**Material to process**
+ + + +

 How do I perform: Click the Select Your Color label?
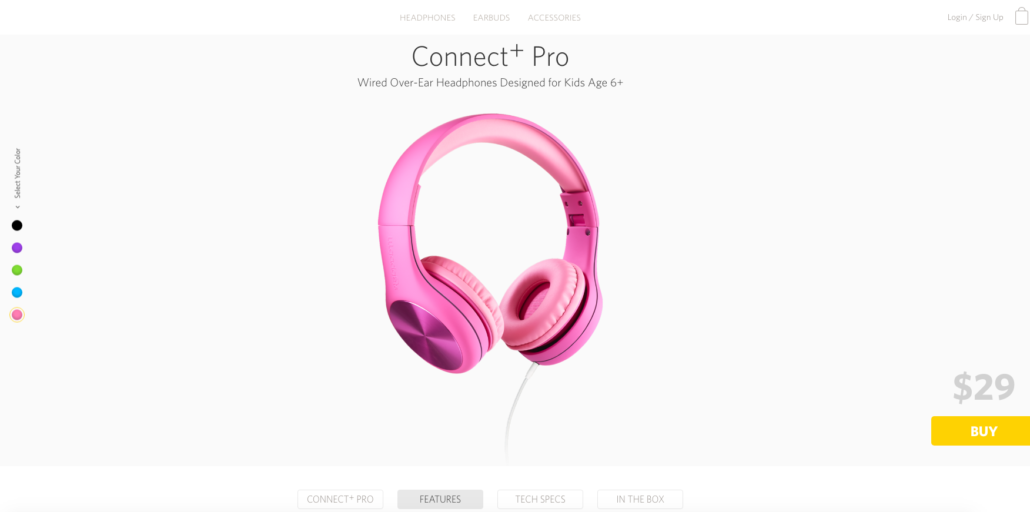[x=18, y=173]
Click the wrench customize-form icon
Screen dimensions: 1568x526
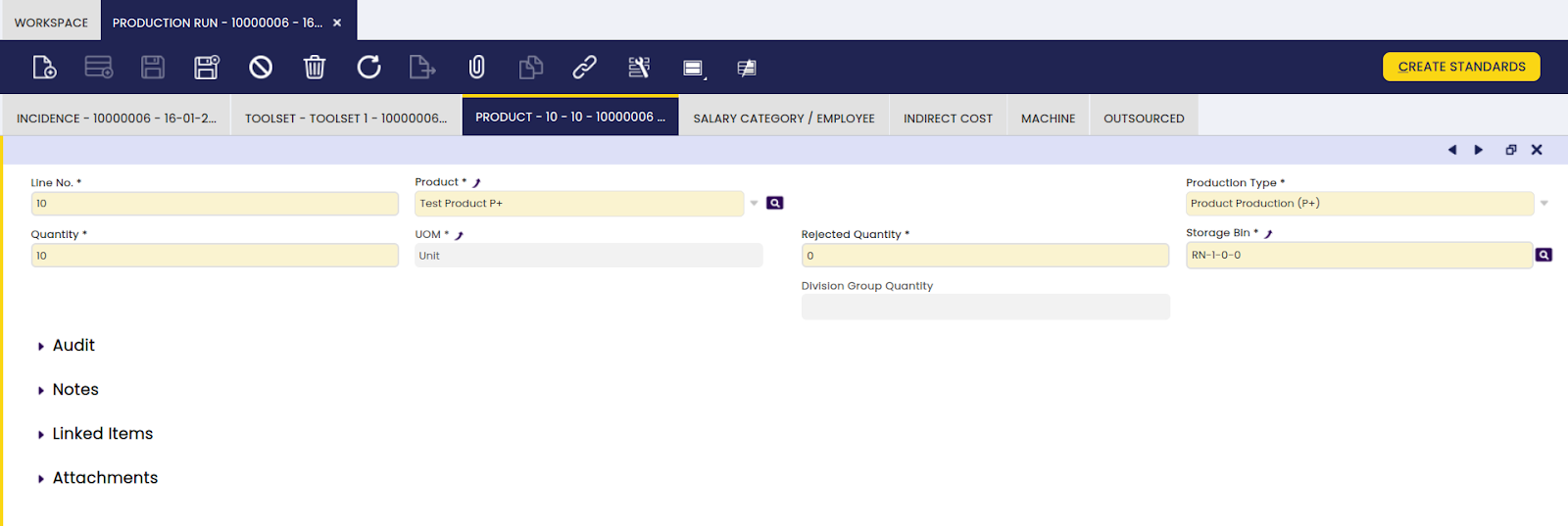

+ + + +

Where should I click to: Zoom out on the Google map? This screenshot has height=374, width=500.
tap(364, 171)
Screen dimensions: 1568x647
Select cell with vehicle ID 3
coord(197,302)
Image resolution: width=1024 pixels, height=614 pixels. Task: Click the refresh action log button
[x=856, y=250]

+ + + +

**Required work**
Whenever a line of the entries contains the string "dimensions", copy that line.

**Answer section**
Screen dimensions: 1568x526
Screen dimensions: 1568x647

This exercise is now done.